#### [PASSAGE PROVIDED]
★ ★ ★

To ensure the safety of food products, many countries, including India, have implemented regulations mandating the use of “best by” dates. However, these tests only provide an estimation of the shelf life under ideal conditions and do not offer real-time information. Once the products leave the manufacturing plant and are transferred along the supply chain, the manufacturer has limited control over the conditions they are subjected to. This is particularly relevant in the case of dairy and other easily perishable food products, where it is difficult to maintain consistency and microbial quality of raw materials, leading to batches that may not last until the “best by” date.

A straightforward approach is to check the product before use when it approaches its expiry date and immediately after expiry. However, local shops and retailers in remote areas often mention expiration dates without conducting proper food quality assessments. As a result, consumers may unknowingly consume degraded food and suffer from health issues. It is crucial for consumers to take responsibility for evaluating the quality of products prior to consumption and discarding any that show signs of spoilage.

Efficient sensors are vital in addressing these concerns, allowing for real-time monitoring of food quality and safety. By implementing advanced sensor technologies, it is possible to detect chemical and microbial degradation in food products and facilitate real-time updates on the status and quality of intended food items. This represents a crucial step toward protecting consumers and promoting food safety in the long run.
real-time Monitoring of Food Quality Using EM Sensors and IoT Applications

Despite significant advances in the field of food sensors, there remain various challenges associated with the current technology. These include high manufacturing costs, the use of non-compostable materials, and limitations with regard to operating temperature. Specifically, current food sensors are unable to accurately sense at all storage temperatures, including room, refrigeration, and sub-zero temperatures.

★ ★ ★

#### [STATED PROBLEM]
From the passage on food quality sensors, reproduce word for word the stretch from "A straightforward approach" through "signs of spoilage.".

[Stored records]
★ ★ ★

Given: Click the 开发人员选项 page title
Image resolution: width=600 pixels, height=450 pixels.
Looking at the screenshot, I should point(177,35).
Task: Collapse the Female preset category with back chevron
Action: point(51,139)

★ ★ ★

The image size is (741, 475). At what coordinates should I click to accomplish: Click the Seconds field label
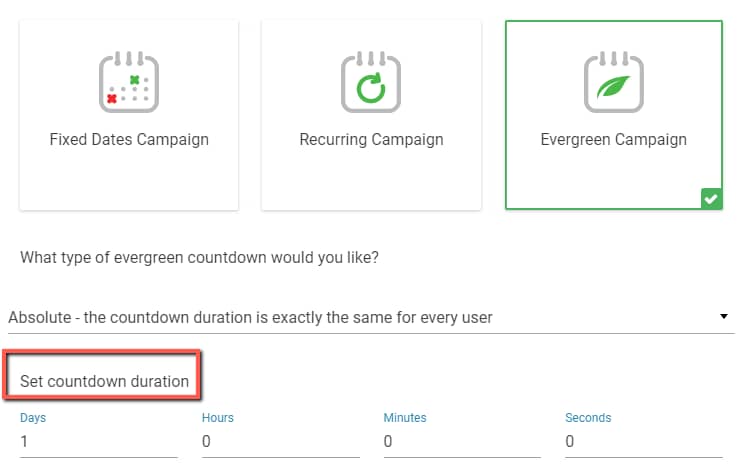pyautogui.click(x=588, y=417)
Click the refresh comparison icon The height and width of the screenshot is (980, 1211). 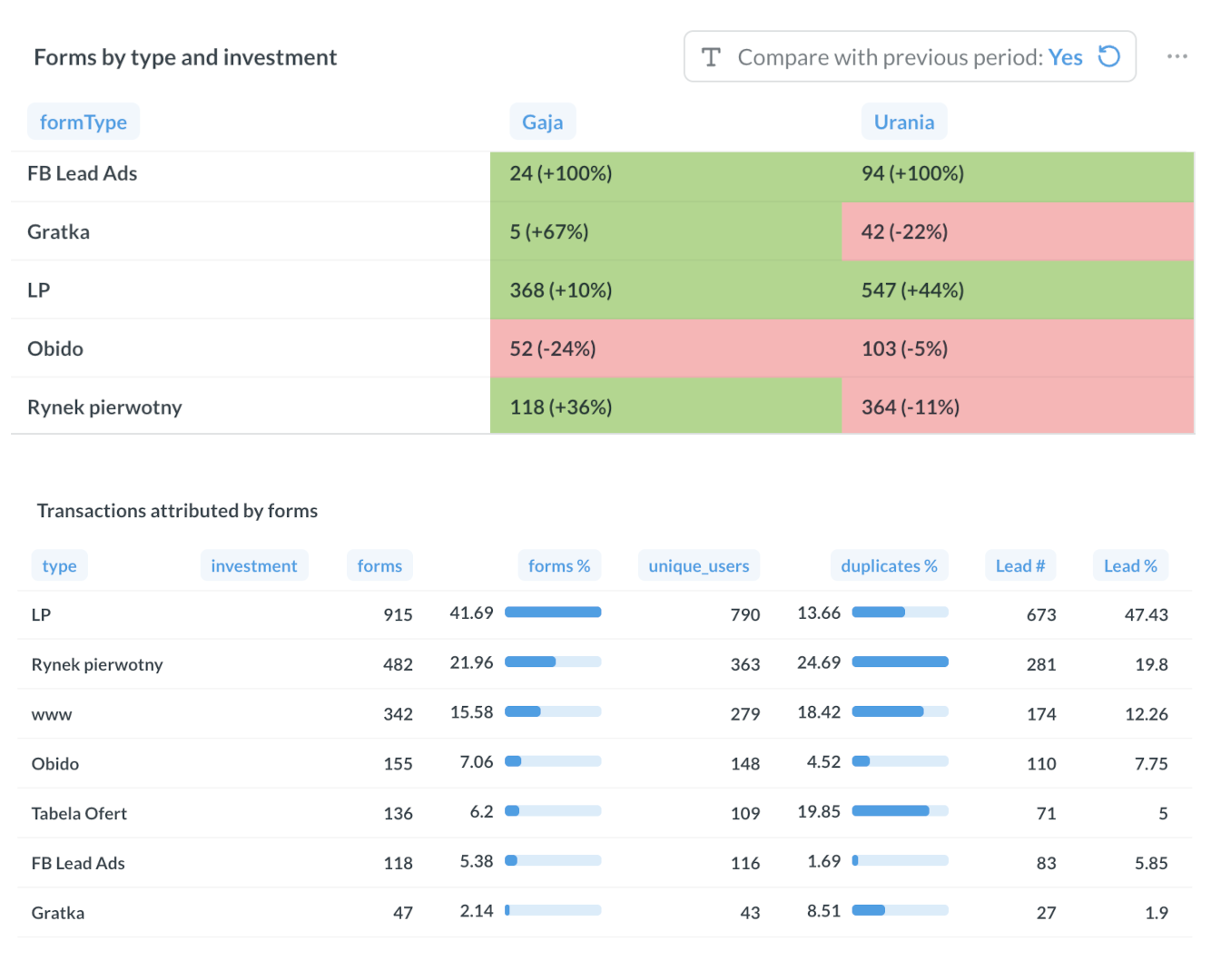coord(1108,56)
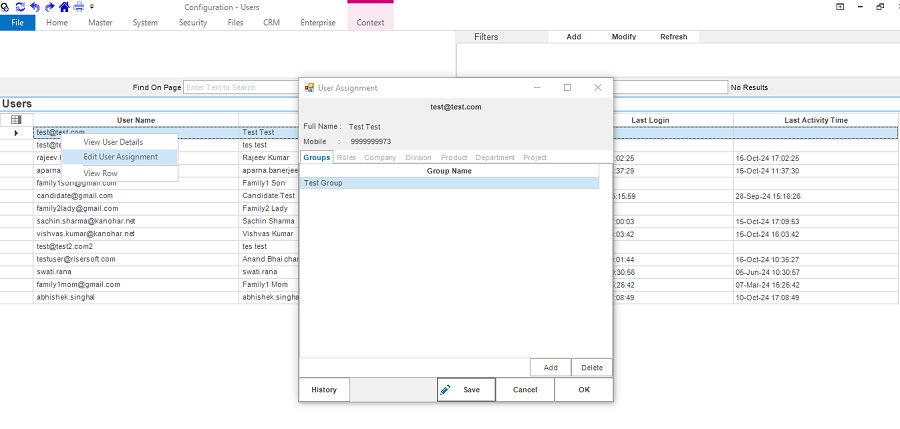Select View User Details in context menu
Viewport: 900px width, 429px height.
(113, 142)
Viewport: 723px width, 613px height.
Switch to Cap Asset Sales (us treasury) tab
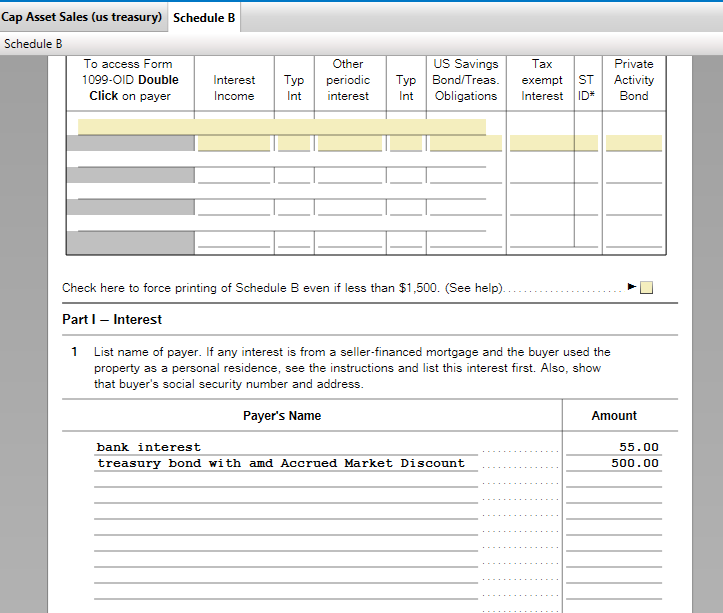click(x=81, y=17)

★ ★ ★

#### [WRITTEN SOLUTION]
A straightforward approach is to check the product before use when it approaches its expiry date and immediately after expiry. However, local shops and retailers in remote areas often mention expiration dates without conducting proper food quality assessments. As a result, consumers may unknowingly consume degraded food and suffer from health issues. It is crucial for consumers to take responsibility for evaluating the quality of products prior to consumption and discarding any that show signs of spoilage.